Por Mariano Ramirez

El mítico templo del rock mendocino, ubicado en tierras de Pareditas, cerró sus puertas el viernes por la noche. Los habituales concurrentes y algunos nuevos colmaron el  espacio que le dio vida al rock y a la música del Valle de Uco y aplaudieron a rabiar ante la nostalgia anticipada del fin de los tiempos estafetarios.

Para la última noche, Iván Zotelo, dueño del lugar, eligió a Cecilia Krill contesta y su nuevo disco Soma. Los integrantes de la banda subieron al escenario alrededor de las 3 de la mañana del sábado en una noche de extrema calidez, adentro y afuera del lugar.

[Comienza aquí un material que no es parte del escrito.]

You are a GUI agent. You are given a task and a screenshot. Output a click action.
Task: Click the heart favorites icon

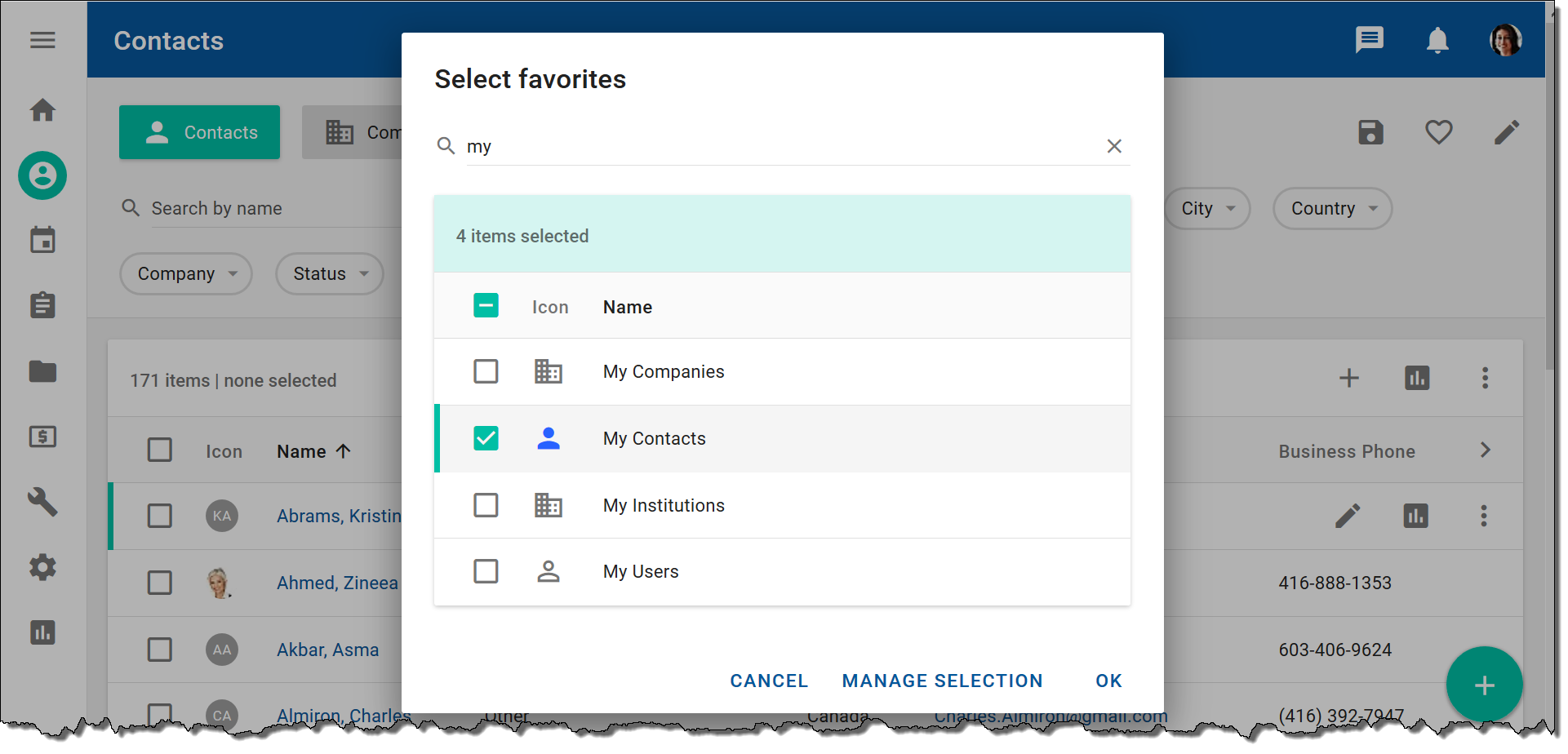click(1438, 132)
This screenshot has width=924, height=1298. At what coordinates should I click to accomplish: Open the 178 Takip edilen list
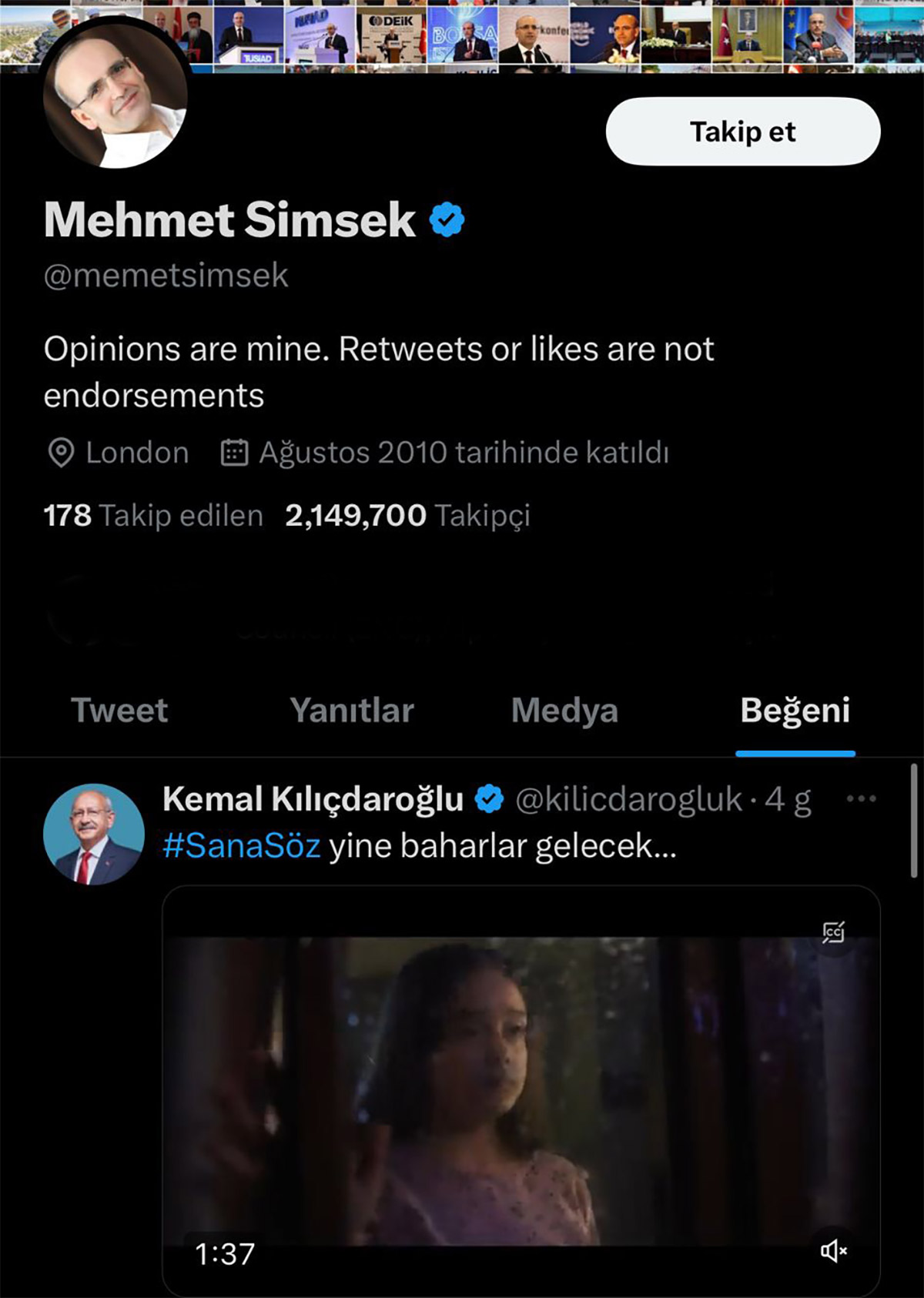pyautogui.click(x=153, y=516)
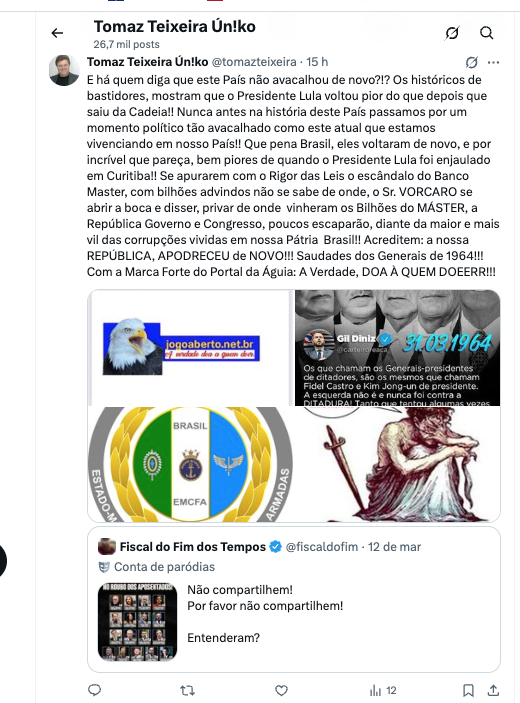Open quoted Fiscal do Fim dos Tempos post

[294, 600]
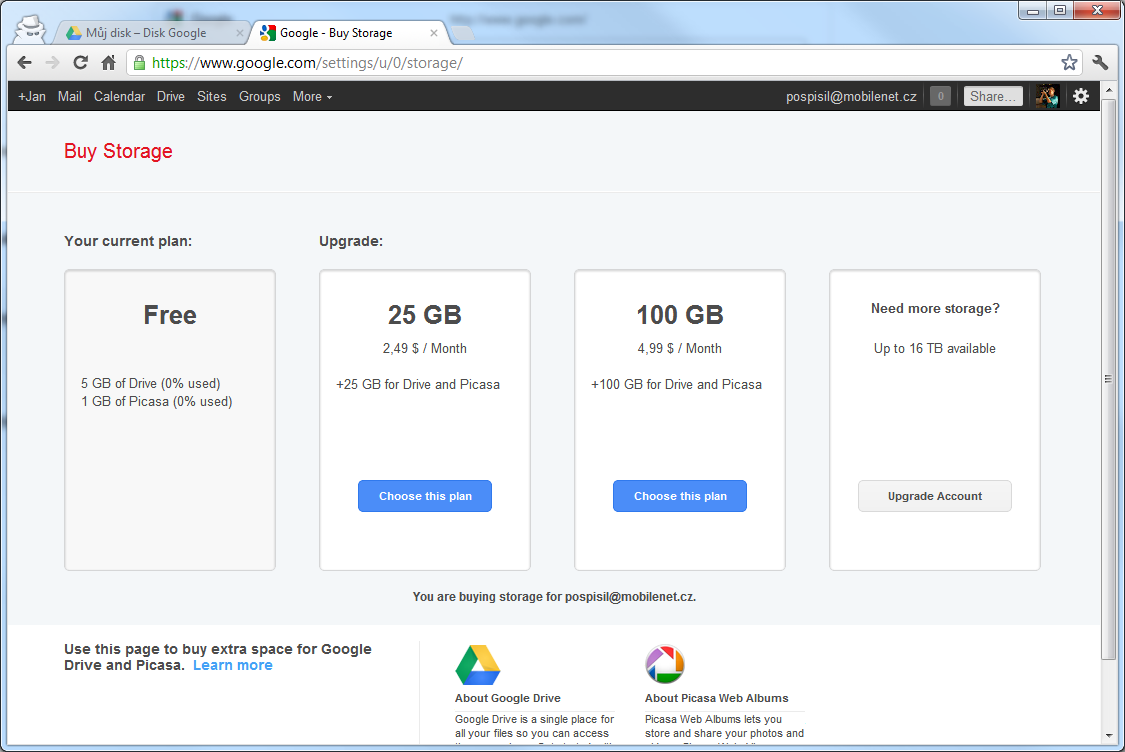Open the More dropdown in Google bar
The width and height of the screenshot is (1125, 752).
click(x=311, y=96)
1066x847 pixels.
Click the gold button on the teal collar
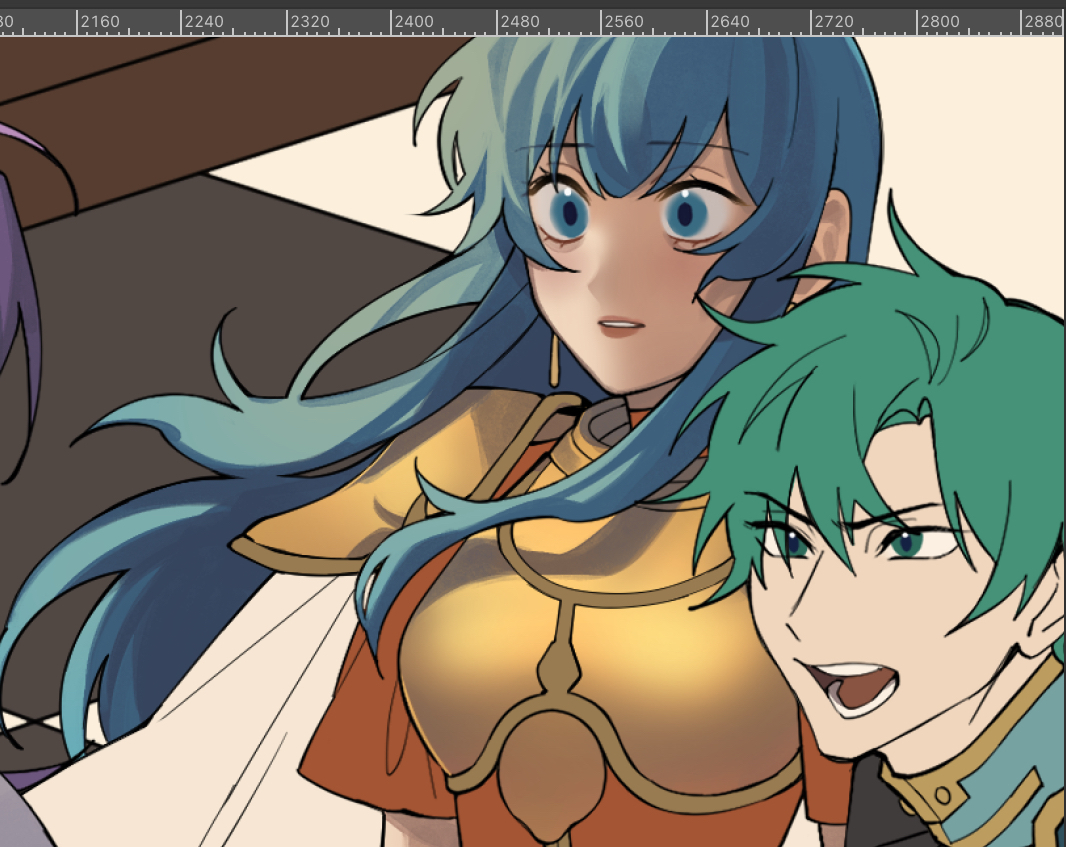coord(942,795)
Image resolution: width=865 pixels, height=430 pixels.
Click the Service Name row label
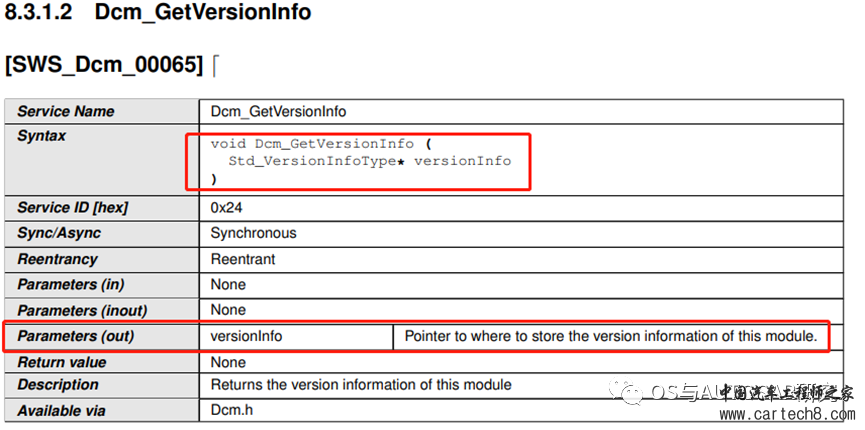click(66, 112)
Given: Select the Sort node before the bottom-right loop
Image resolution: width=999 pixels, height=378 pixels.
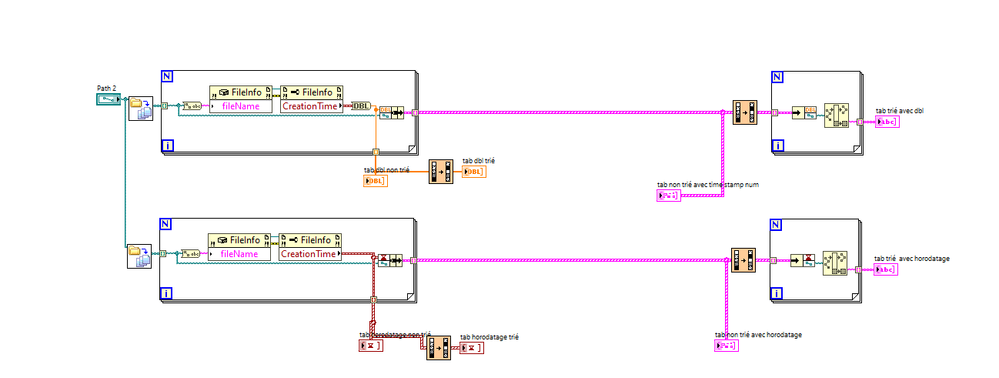Looking at the screenshot, I should 743,260.
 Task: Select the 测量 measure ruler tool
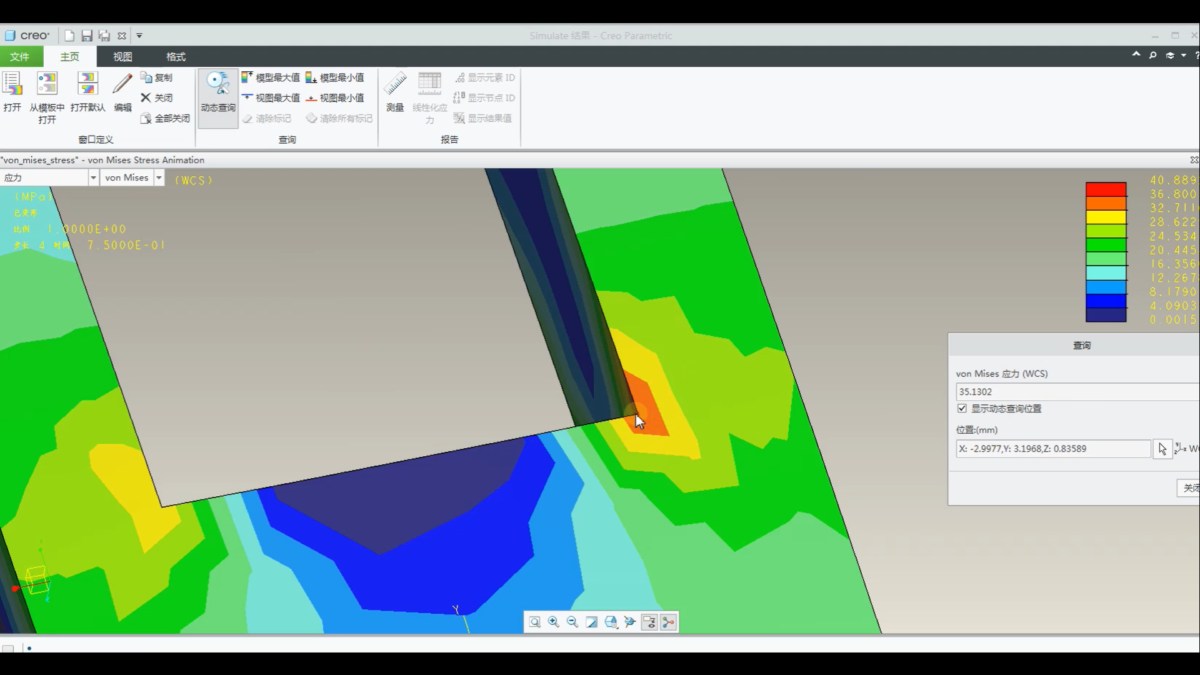tap(395, 92)
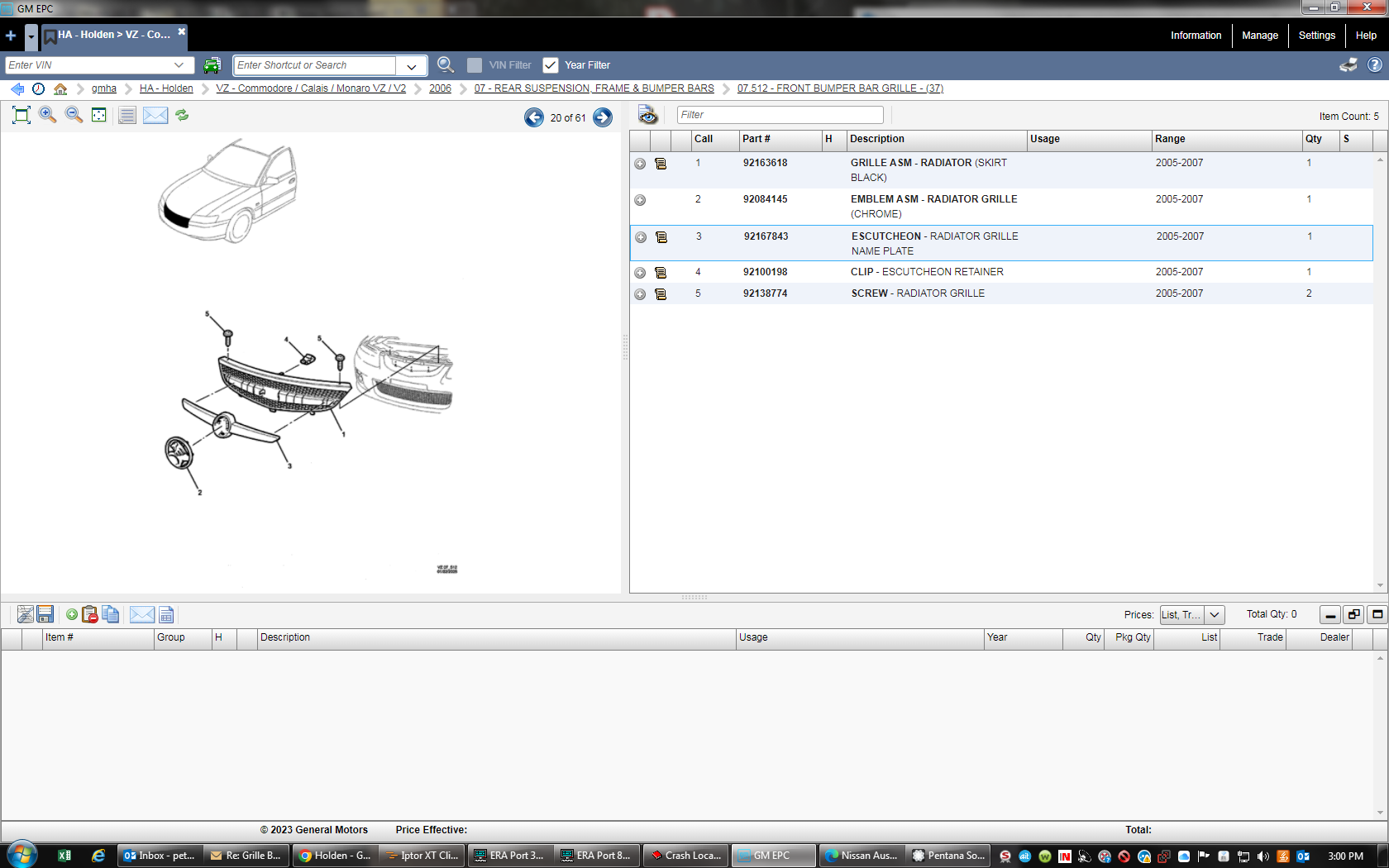Viewport: 1389px width, 868px height.
Task: Click the parts Filter input field
Action: click(780, 115)
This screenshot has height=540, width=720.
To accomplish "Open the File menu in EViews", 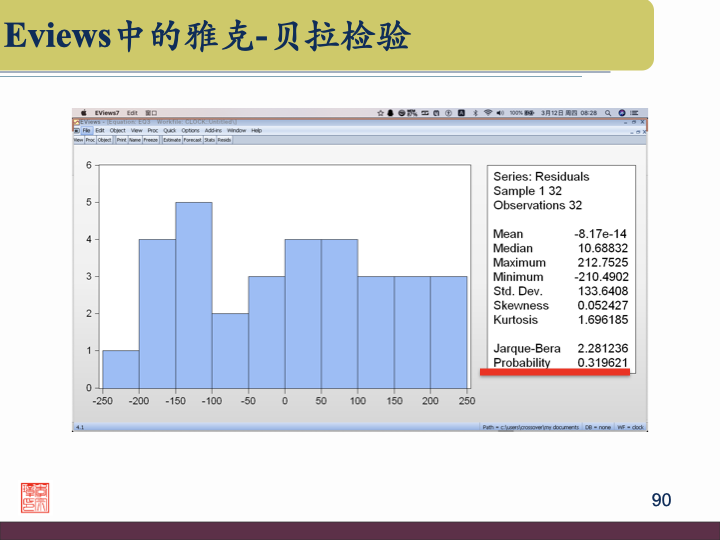I will pyautogui.click(x=87, y=131).
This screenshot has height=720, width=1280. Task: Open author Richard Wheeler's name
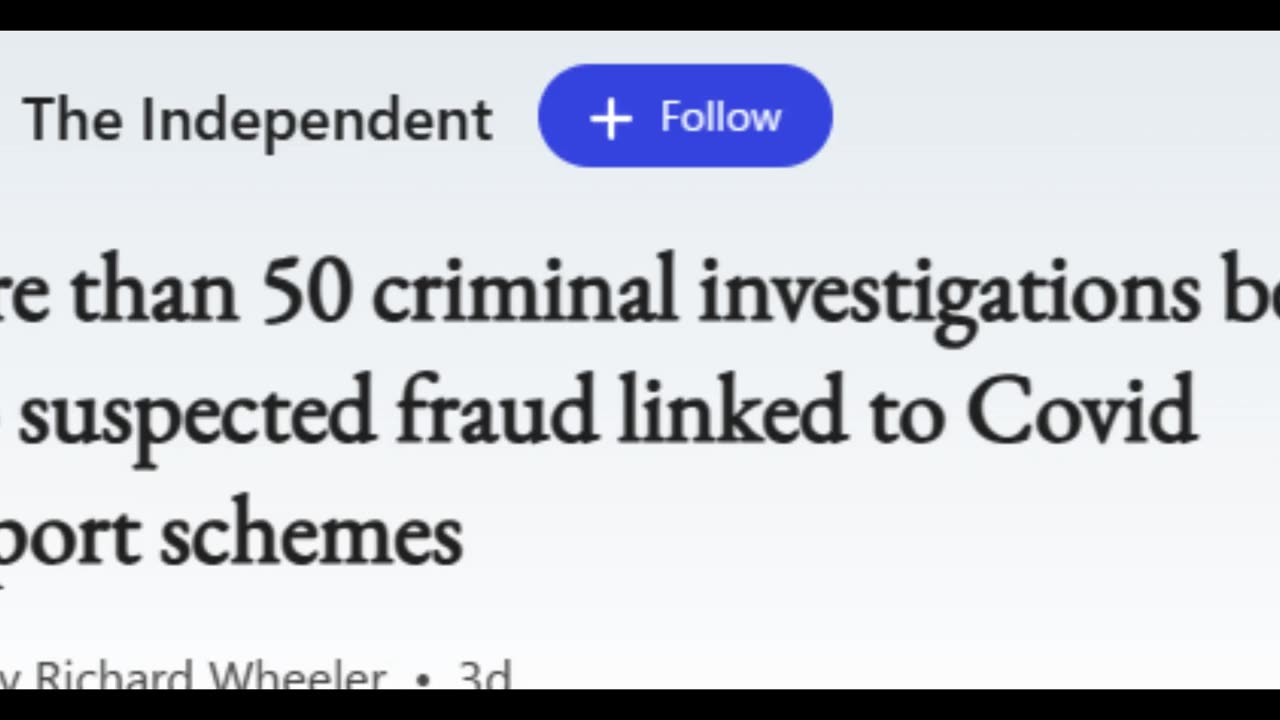[210, 677]
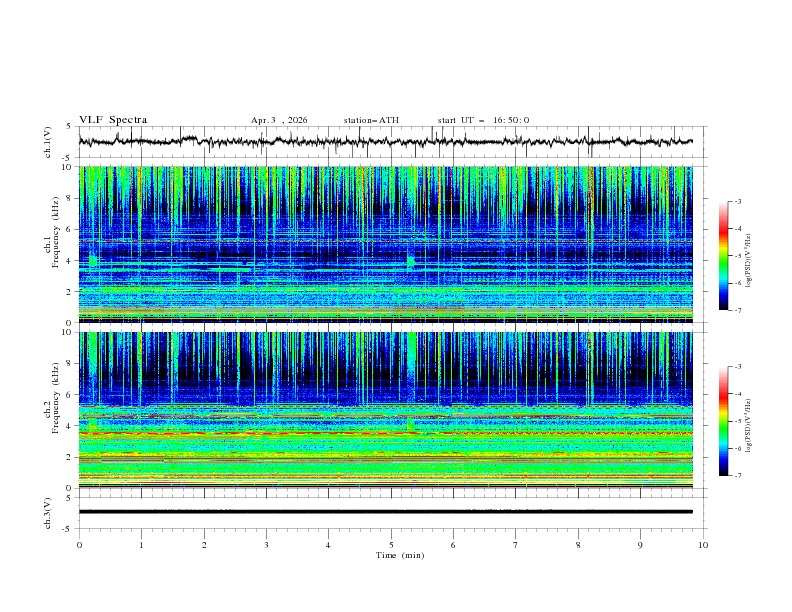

Con fotografías de la banda de fondo, la música comenzó a sonar y los espíritus a llenarse de emociones. A mitad del show, Diego Lobos, líder de la banda invitó a convertir la sala en un ambiente de pogo, así que sacaron las mesas, incitaron a los que estaban sentados a pararse (aunque algunos no se dieron por aludidos) y saltaron al ritmo de los más conocidos temas Krilleros, culminando máquina, pedido por el público.

Cuesta pensar en un final definitivo de los espectáculos en la Estafeta, el rock perdería un lugar que no es fácil conseguir, la música valletana y mendocina tendrá que salir a patear la calle y gastar mucha suela, y la cultura en general quedará renga de una de sus tantas patas. Por eso, me permito en esta nota pensar en un cierre transitorio, en un final de ciclo. Y como si fuera creyente, diría que hay otra vida para la Estafeta, con otros ritmos y géneros artísticos.